* What is required: With the pictures removed, reproduce exactly the lines from the one that contains "Open the end date calendar picker" through the last line of the entries below.

○ ○ ○ ○

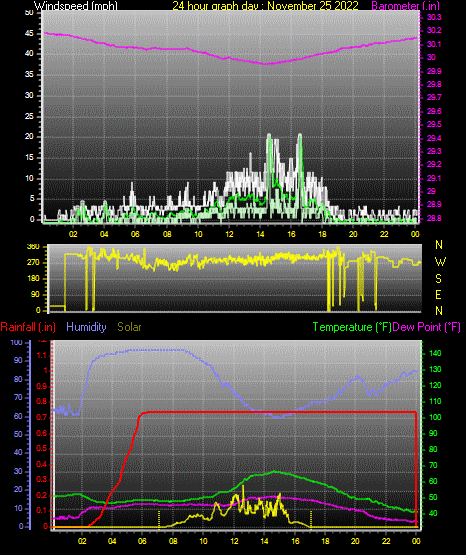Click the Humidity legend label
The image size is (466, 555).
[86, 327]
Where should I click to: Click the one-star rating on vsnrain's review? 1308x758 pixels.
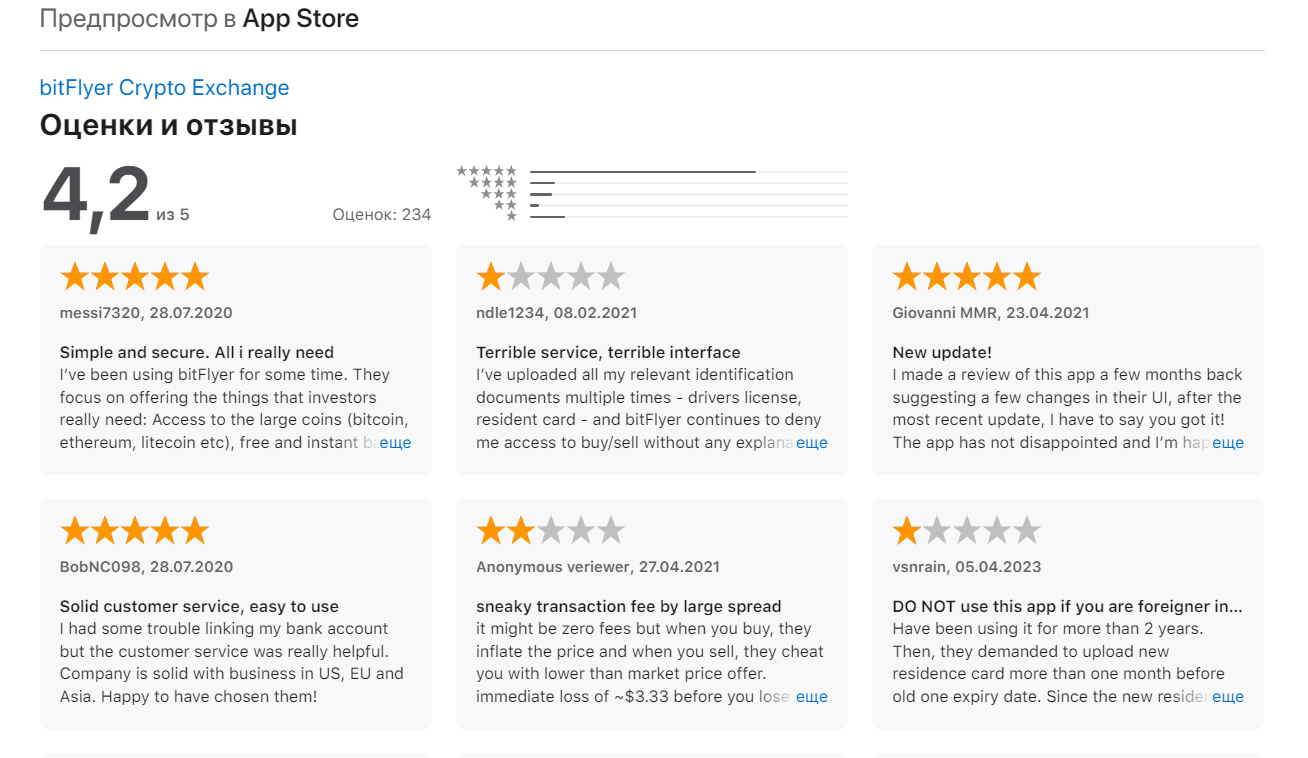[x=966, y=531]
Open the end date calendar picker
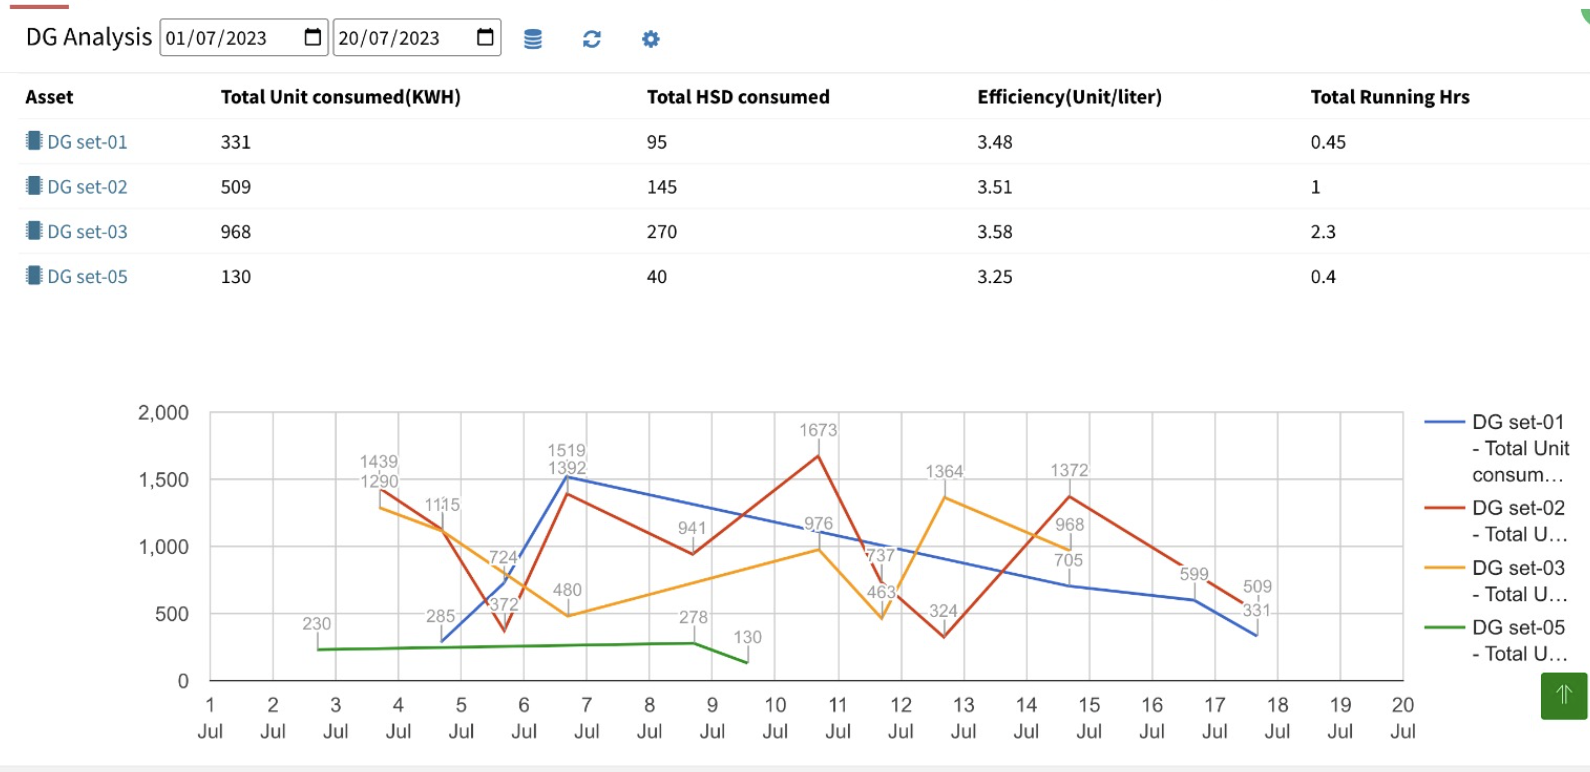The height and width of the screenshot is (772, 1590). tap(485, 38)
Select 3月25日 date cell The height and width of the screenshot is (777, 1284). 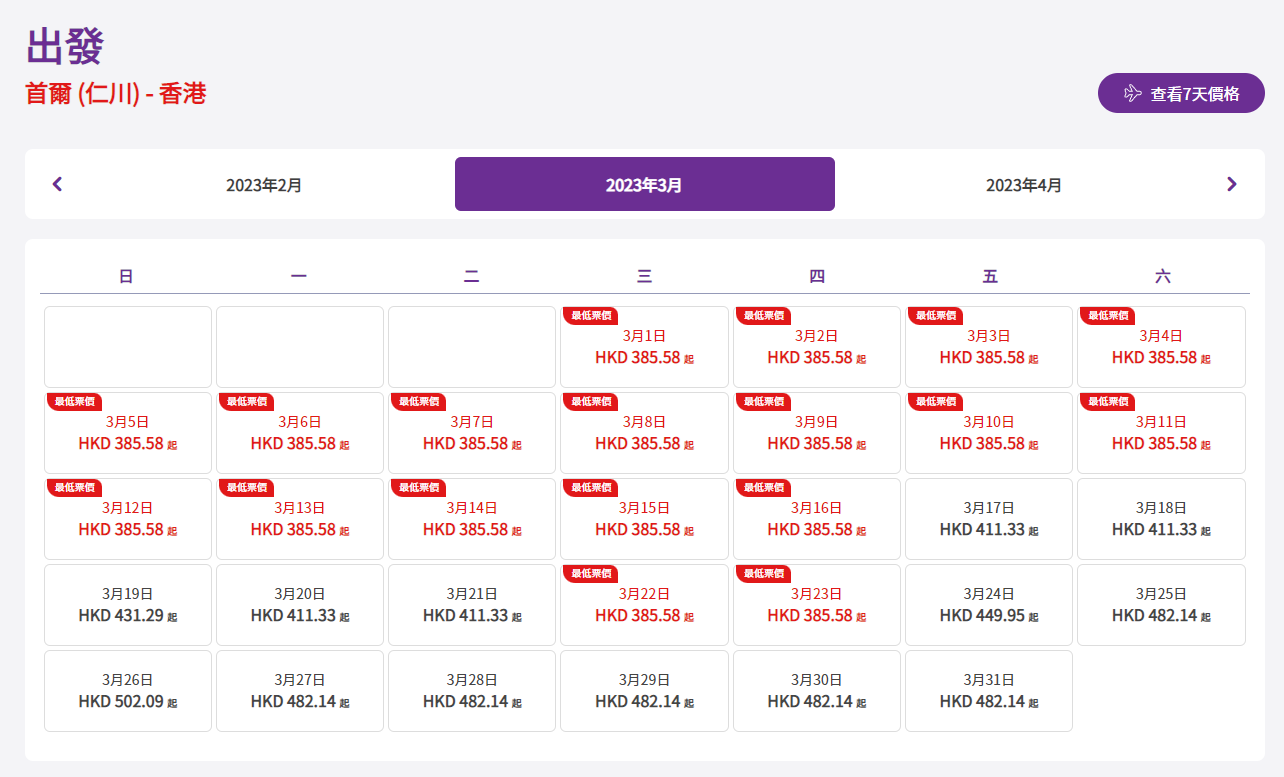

○ ○ ○ ○

* Result of the exercise:
Open the end date calendar picker
The height and width of the screenshot is (772, 1590). tap(485, 38)
Select 3月25日 date cell The height and width of the screenshot is (777, 1284). 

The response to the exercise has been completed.